I think that whichever parent you feel closest too is determined by a lot of different factors. I think it obviously is partially affected by the quantity of time spent together, and largely by the quality of time together, but most of all I think it comes down to personalities. What I mean by that is sometimes people just have personalities that 'mesh' better with one person over another, and I think the same can be said about familial relationships, such as mother & daughter, father & son, etc,.
I personally had a different experience than most people growing up: when I was really young my father spent the majority of his time with me, and when I was 9 my parents split up and I didn't see him again for like 10 years. Yet even though I spent the majority of the time with my father, I was still closer to my mother who worked full time. I suppose I'll never know if I would have grown closer to him if he hadn't left, but I'm also grateful to have the mother that I have.
I think the relationship a child has with their mom or dad definitely depends on the amount and quality of time spent with each parent. Like others said, if a child and a parent have similar interests, they are more likely to form that bond. I'm not really sure if I would consider myself a "mama's girl" or a "daddy's girl." Perhaps it's a little of both, or neither, depending on how you look at it. I think I got a little extra (not sure if it was extra, maybe different) attention from my dad because I was his only daughter, and he was more protective of me because of that. However, I was able to connect with my mom and dad equally, but perhaps for different reasons. My dad and I could go hiking or camping together, but my mom and I could connect with "girl talk."

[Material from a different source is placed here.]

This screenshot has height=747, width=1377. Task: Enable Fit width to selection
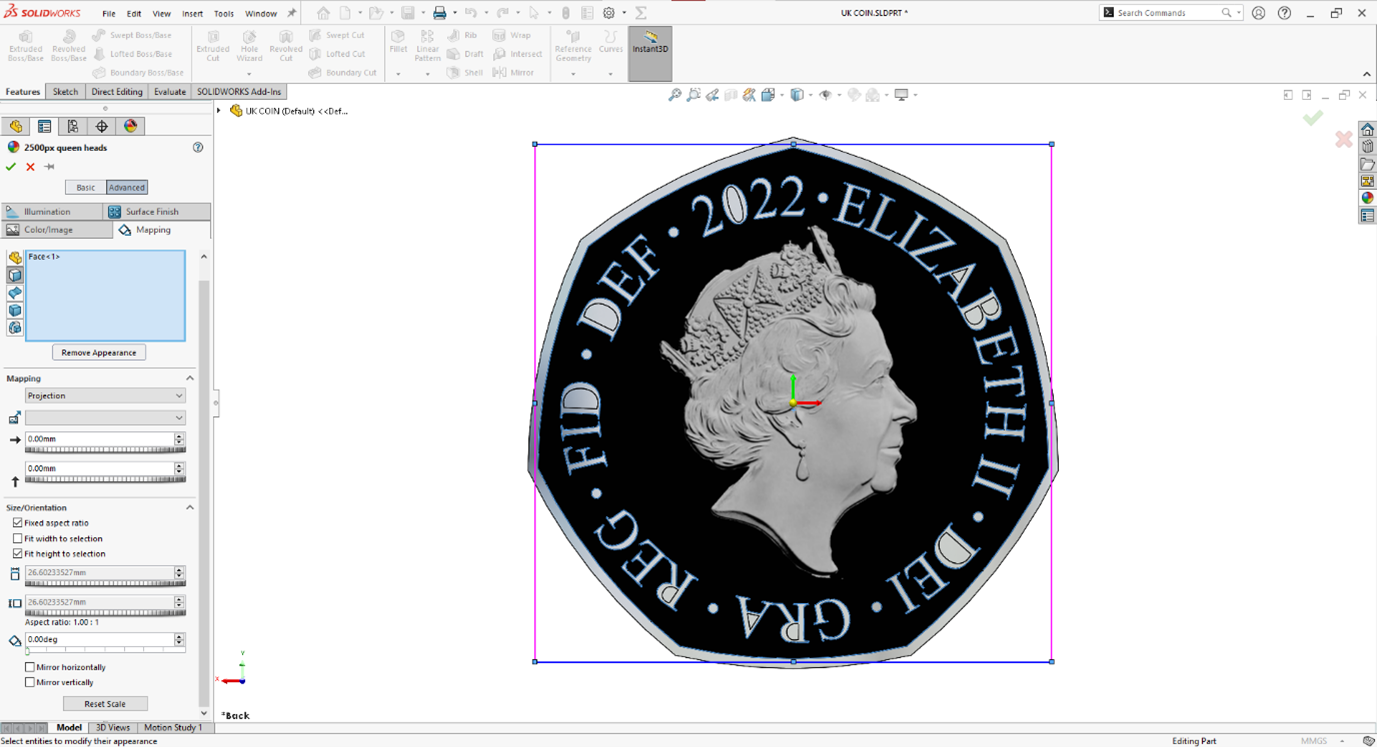click(18, 539)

I also agree with Tara when she mentioned different personalities coming into play. My dad and I are both kind of quiet and more relaxed, which allowed us to relate to one another more, whereas my mom is kind of the opposite, which can cause us to butt heads at times.
Anyway, interesting topic! Thanks Carolyn!

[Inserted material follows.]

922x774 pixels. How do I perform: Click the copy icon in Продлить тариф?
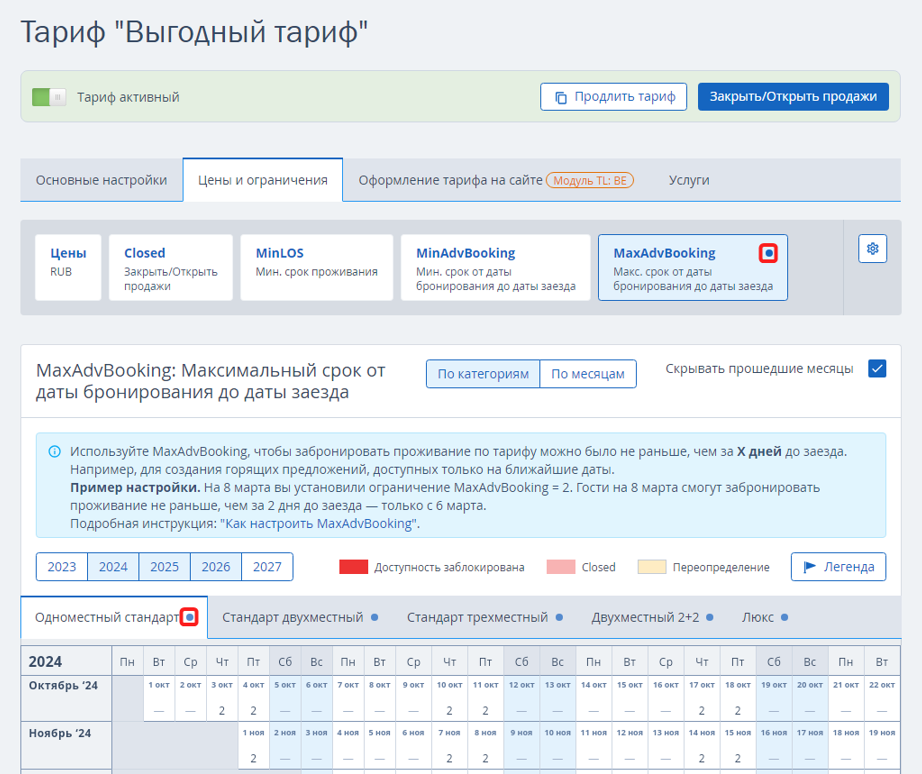(x=561, y=97)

I feel like I have an equal relationship with both my parents. However, the relationships I have with them are different.
My dad and I have a very humorous relationship. We always joke around with each other. The thing with that though, is that when we have a serious discussion, it feels more serious than my talks with my mom do. I think that the seriousness mixed with the humor is what makes my relationship with my dad so great.
I have a great relationship with my mom too. I can tell her basically everything. She has always given her input, but kept her distance in order to not interfere with my decisions. One thing I love about my mom is that she always tries to make things special. That woman has hundreds of pictures of our family. She thinks that every moment is worth documenting.
I know that there are many different ways in which a relationship can be great. I think it's the differences that make relationships beautiful. Complexity comes in many forms, and is always full of hidden surprises.
i whole heartedly agree with Tara on this one. I mean the reason we hang out with our parents in the first place is because we like them as people and of course, like Taylor said, we respect them which I think is very important in the relationship with your parent. If you first handedly didnt like how your parents acted or there was a huge difference in personality, most likely you would try your hardest not to hang out with them. Now if you like both your parents, I agree the strongest relationship will begin with having the most time spent and the common interests you both have, the quality of it all.
I think that I am pretty equal between parents right now, i wouldn't saw i'm either a mama or papas girl. Now that I think about it, it might be because I'm the middle child and my little sister "the baby" definitely is a mamas girl and my older sister definitely leans more towards my dad side. I personally like being in the middle. My parents are very different people and that might also be why im not leaning towards one or the other. I have completely different relationships with both.